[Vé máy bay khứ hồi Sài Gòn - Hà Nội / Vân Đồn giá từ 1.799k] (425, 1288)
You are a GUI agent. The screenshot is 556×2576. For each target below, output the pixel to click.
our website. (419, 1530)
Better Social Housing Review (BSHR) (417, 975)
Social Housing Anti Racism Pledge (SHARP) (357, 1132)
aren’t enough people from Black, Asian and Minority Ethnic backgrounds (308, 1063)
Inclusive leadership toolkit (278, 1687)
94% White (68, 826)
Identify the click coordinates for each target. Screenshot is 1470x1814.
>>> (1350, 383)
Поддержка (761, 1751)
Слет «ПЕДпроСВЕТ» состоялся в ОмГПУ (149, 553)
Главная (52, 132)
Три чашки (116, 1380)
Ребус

---------------

Skip every line before the one containing "Identify the click". Retype that line and the rest through the last one exactly as they stand in the listing.

Identify the click coordinates for each target. Screenshot is 1470x1814.
>>> (1350, 383)
Поддержка (761, 1751)
Слет «ПЕДпроСВЕТ» состоялся в ОмГПУ (149, 553)
Главная (52, 132)
Три чашки (116, 1380)
Ребус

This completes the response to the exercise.